North Texas Teen Returns to Soccer Field Less Than Year After Brain Surgery

Sarah Stearns, 15, is playing again after suffering a brain hemorrhage, surgery and paralysis on one side of her body

NBCUniversal, Inc.

Every week 15-year-old Sarah Stearns can be found on the soccer field amongst her Frisco Fusion teammates. Her love for the sport developed when she was just a toddler, but last year her ability to play soccer temporarily came to a halt.

"It was really scary because they told my mom when I was in my coma that I wasn’t going back to soccer at all," explained Stearns.

Last Sept. while at a Young Life event through her church, the teen started to feel ill.

"I was with my friends and then I got a really bad headache. That was normal because it was right after soccer practice so I just thought I was dehydrated and I obviously wasn’t," said Stearn who had collapsed.

She was taken to Children's Health in Plano and later transported to the main location in Dallas.

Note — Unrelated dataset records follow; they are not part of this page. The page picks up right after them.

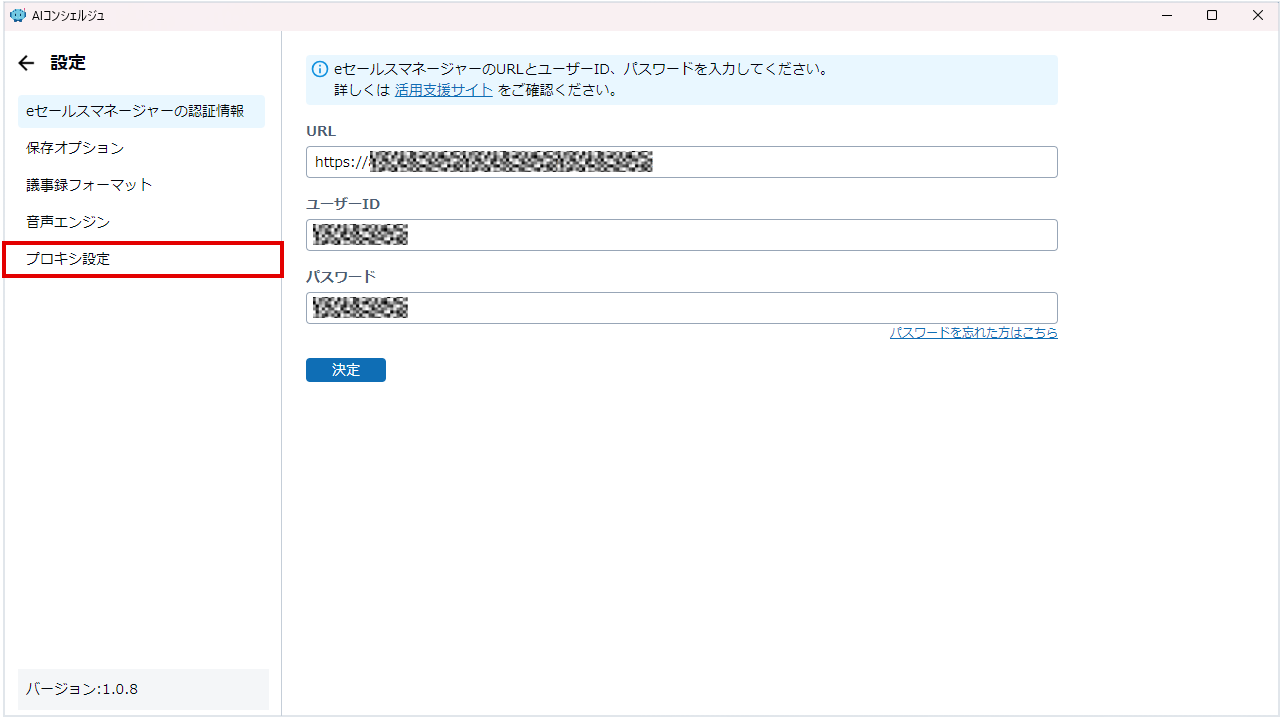
Task: Maximize the AIコンシェルジュ window
Action: tap(1212, 15)
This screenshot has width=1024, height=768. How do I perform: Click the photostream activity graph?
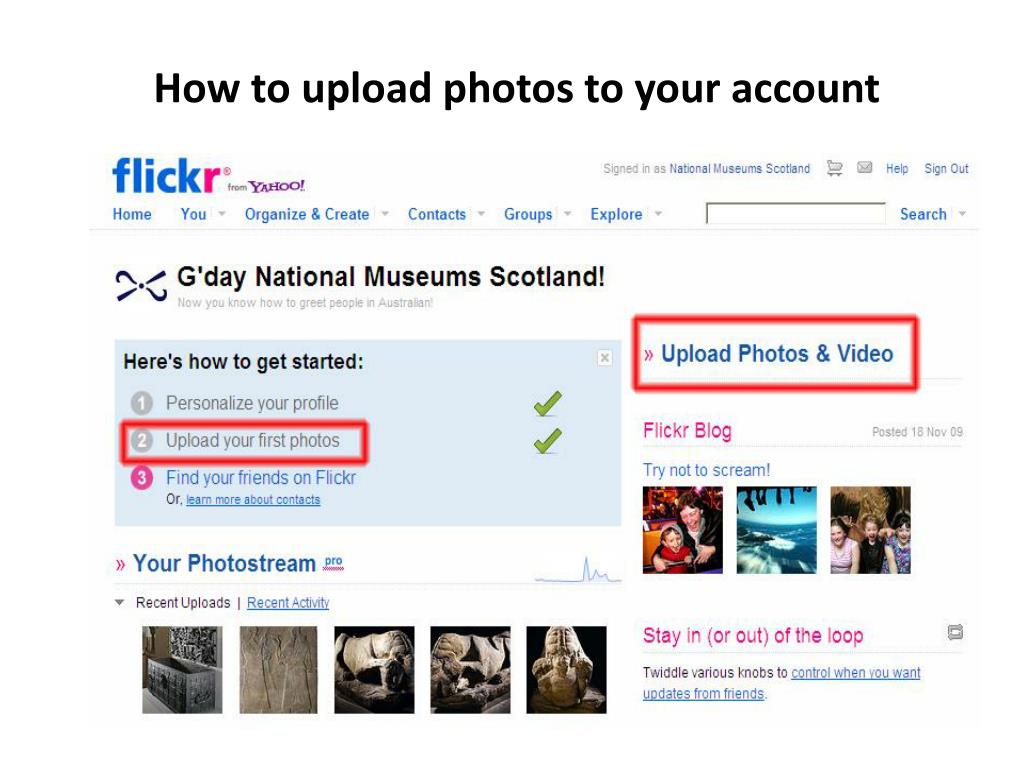point(578,569)
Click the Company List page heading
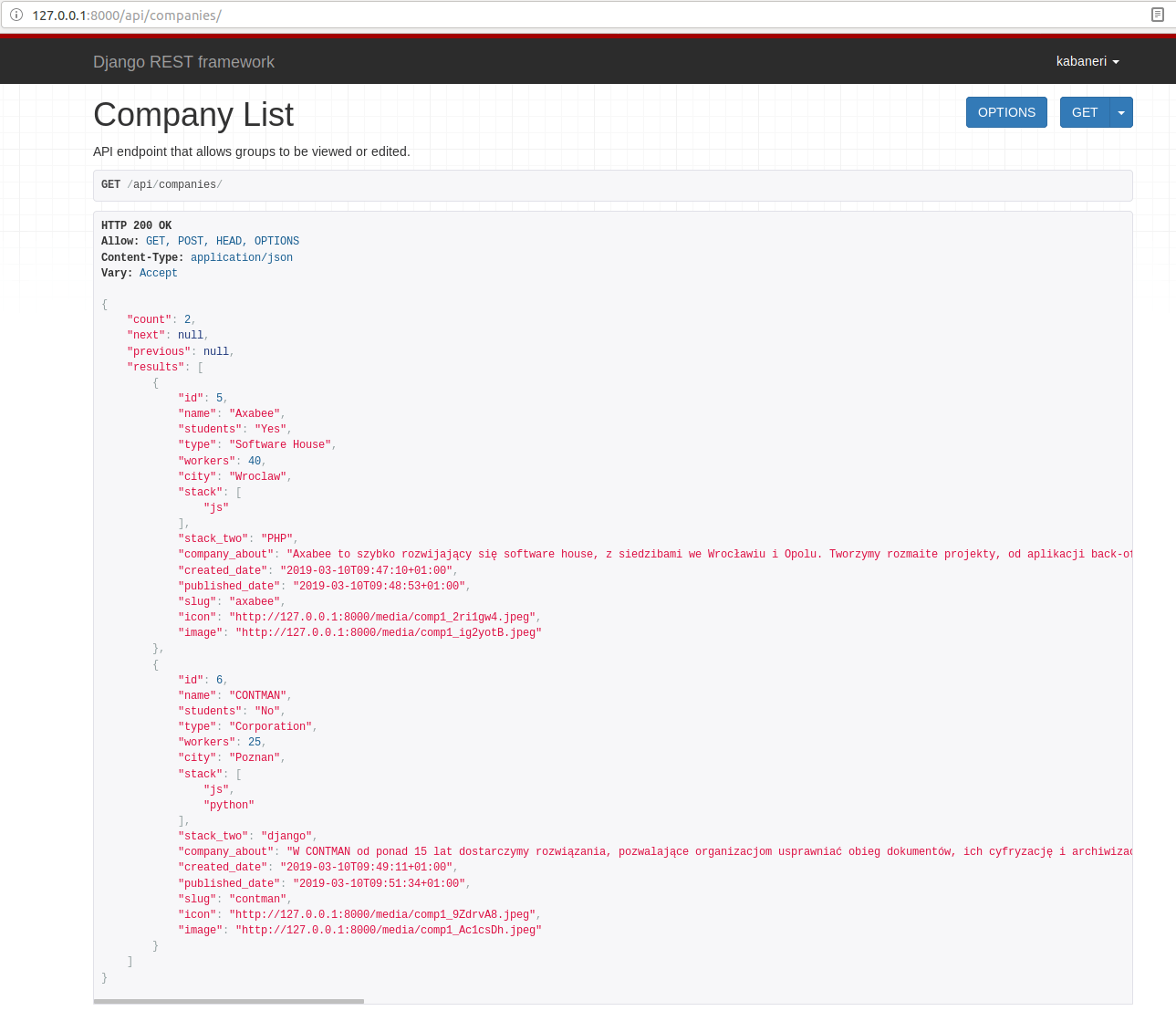 [193, 114]
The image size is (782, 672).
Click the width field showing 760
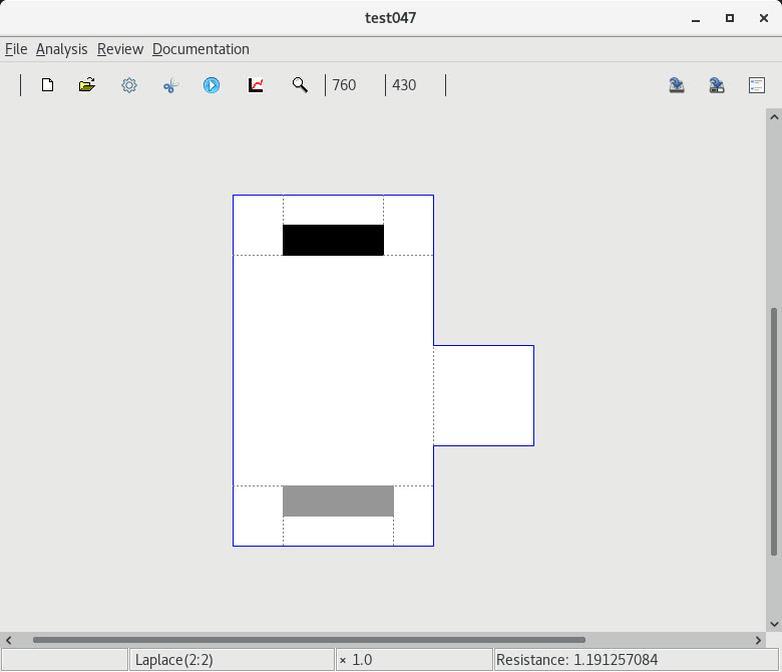pos(354,85)
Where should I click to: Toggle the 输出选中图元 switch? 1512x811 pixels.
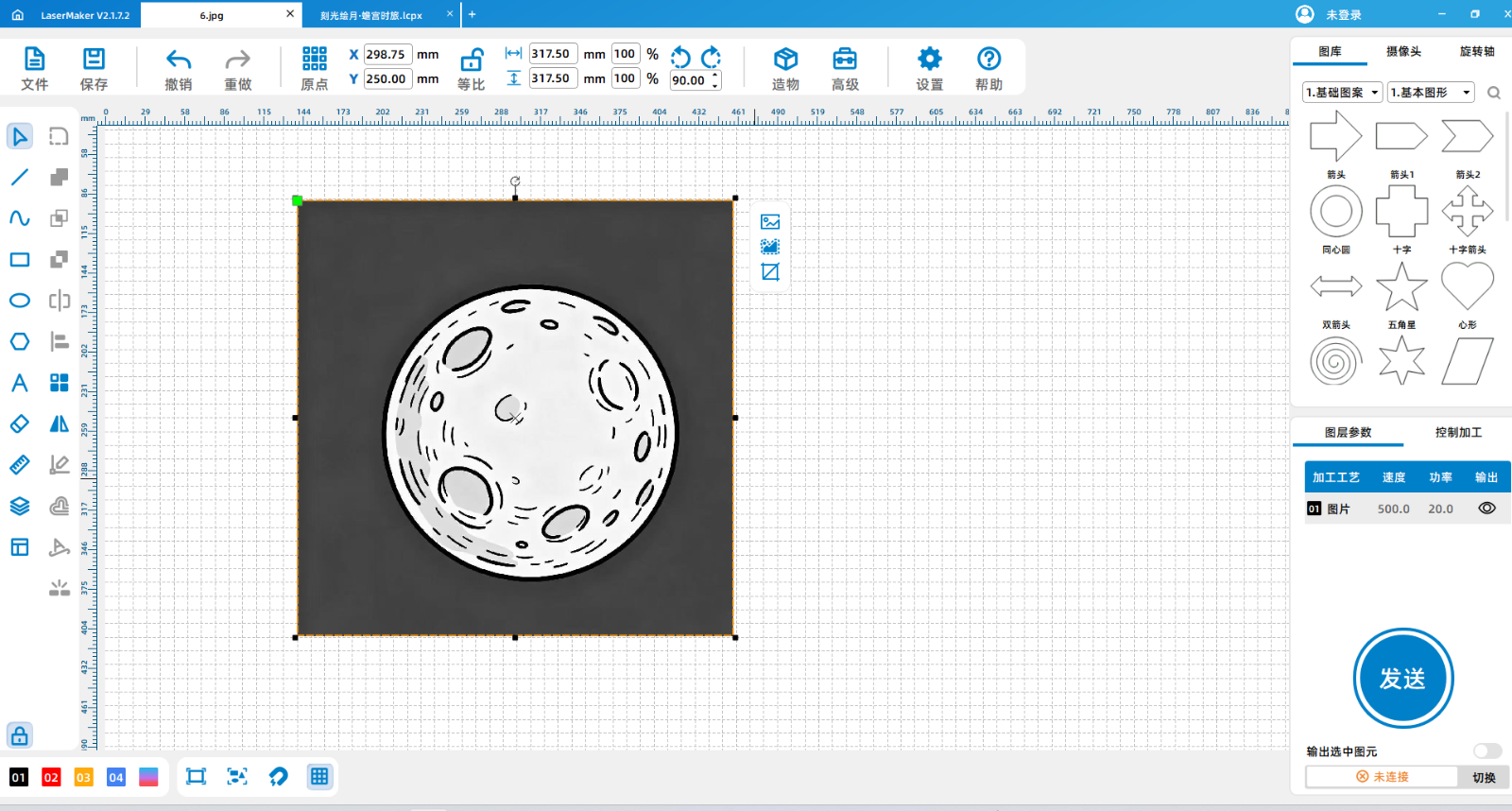tap(1486, 751)
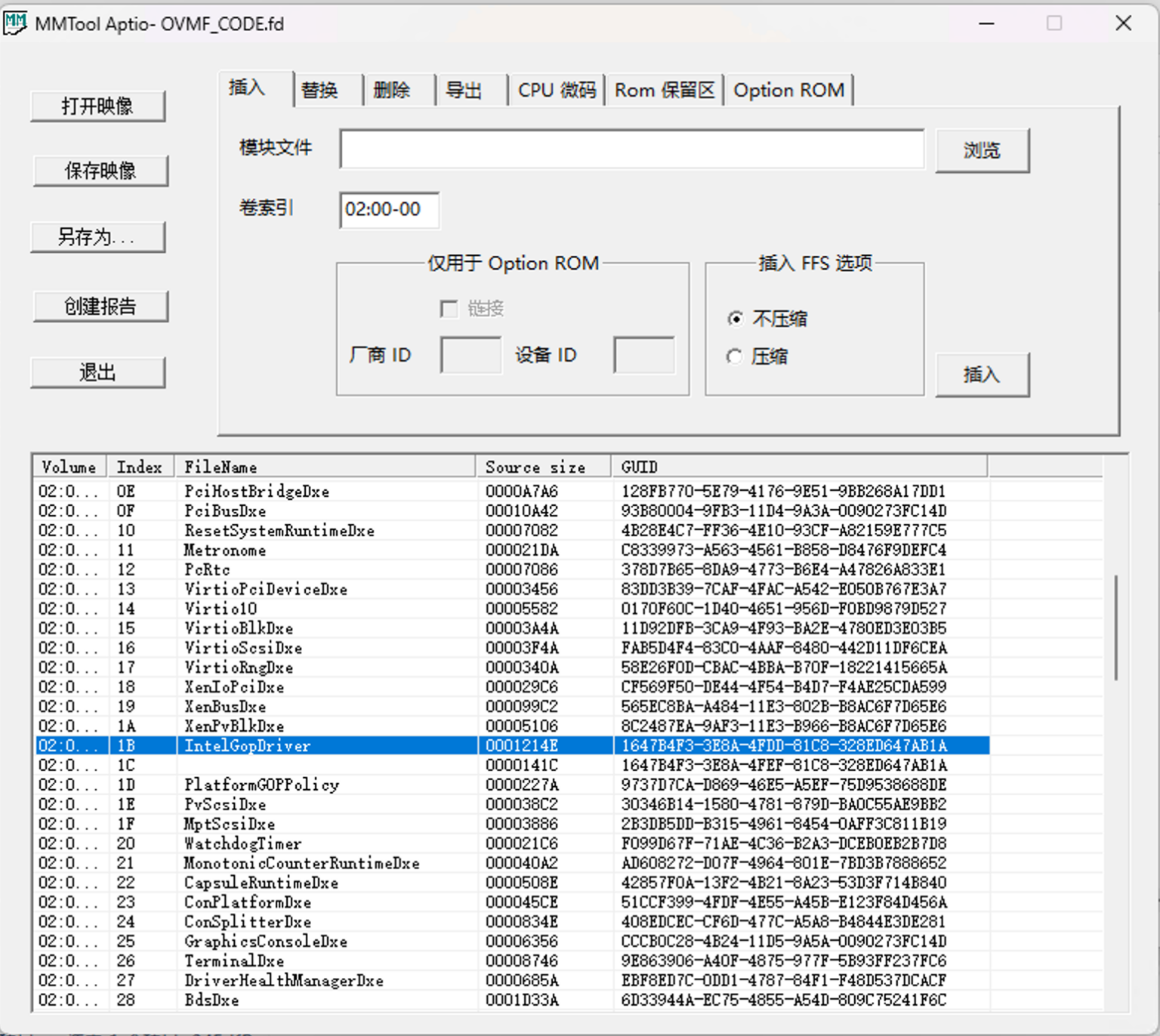Select the CPU 微码 tab

[557, 89]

She suffered a brain hemorrhage, which means a rupture of a blood vessel. She was later diagnosed with AVM, Arteriovenous Malformation, which is an abnormal tangling of arteries and veins.

Less than one percent of the population has it and mostly likely Stearns was born with it.

"AVMs are probably one of the most complex issues or disorders or pathologies that can occur in the brain," said Dr. Bradley Weprin, the director of pediatric neurosurgery at UT Southwestern and Children's Health.

He said as they monitored Stearns brain, her condition declined.

"Over time, the pressure in her brain was increasing to levels that I don't think we could control very well with medicine," explained Weprin. "So the decision was made to take her to the operating room."

He along with neurosurgeon Dr. Rafael de Oliveria Sillero and a team of experts from the Center for Cerebrovascular Disorders in Children at Children's Health performed a decompressive craniectomy.

"That's basically taking a portion of your skull, taking it off, and later being able to put it back on," explained Weprin.

“My brain was so swollen they had to take this part of my skull out and put it into my abdomen, I think that way my brain could slowly get un swollen and eventually they put it back in," Stearns explained. "That was crazy because people don’t have skulls In their stomach and I had never heard of that, so it was kind of cool."

"We made a pocket in the skin in her abdomen. So above the muscle of her abdomen, below the skin, created a pocket and placed her bone there so it would have a sterile storage place," said Weprin.

He said within a few days the pressure in Stearns brain stabilized and then Dr. Sillero performed a procedure which confirmed that Stearns had AVM.

They later used radiosurgery, a type of radiation therapy that's non invasive, to destroy the AVM.

"We believe that Sarah was the best candidate for gamma knife, because the AVM was small" explained Sillero.

He said this was the best approach because the AVM was deep in the brain and located in a difficult spot to operate on.

That was in January. After two brain surgeries and paralysis on the left side of her body, Stearns worked hard during rehab at Children's Health Andrews Institute in Plano and hustled to relearn how to walk and talk.

She said she was told it wouldn't be able to return to the soccer filed until 2021, but that motivated her to speed things up.

"I wasn’t happy about it, just because I’ve been playing my whole life really and I made a lot of my friends here and it was just scary because that's all I knew. It made me really motivated because I wanted to almost prove them wrong in a way, I wanted to come back to soccer," said Stearns.

The 15-year-old did just that. In May she was practicing again and in July, doctors said her AVM was half the original size. In August she helped her teammates win a soccer game.

"She was lucky and she was doing great, but it's not everyone, it's kind of a miracle," said Sillero.

“It’s all worth it in the end, even if it’s hard, you’ll realize it in the end that it was all worth it and that there were good moments even when it didn’t feel like it," said Stearns.

She admits, she's a little more cautious now than she was before 2019.

“It's definitely still scary playing soccer just because I know what happened to me so it's like, I can’t really 'head' the ball. If I did, it wouldn’t be terrible, but it’s not a good idea. So it’s kind of scary like feeling cautious all the time while I’m playing," Stearns said.

The teen said she's learned valuable lessons during her recovery.

"Before everything happened, I was a lot quieter than I am now. I think I just realized there’s no point in being quiet," said Stearns. “I didn’t really talk a lot, but now I do because in the hospital I had to make so many friends."

Children's Health said doctors expect her AVM to fully dissolve within the next two years.

Dr. Weprin said from he and his colleague's experience, they've treated 85 kids similar to Stearns situation over the last 10 years.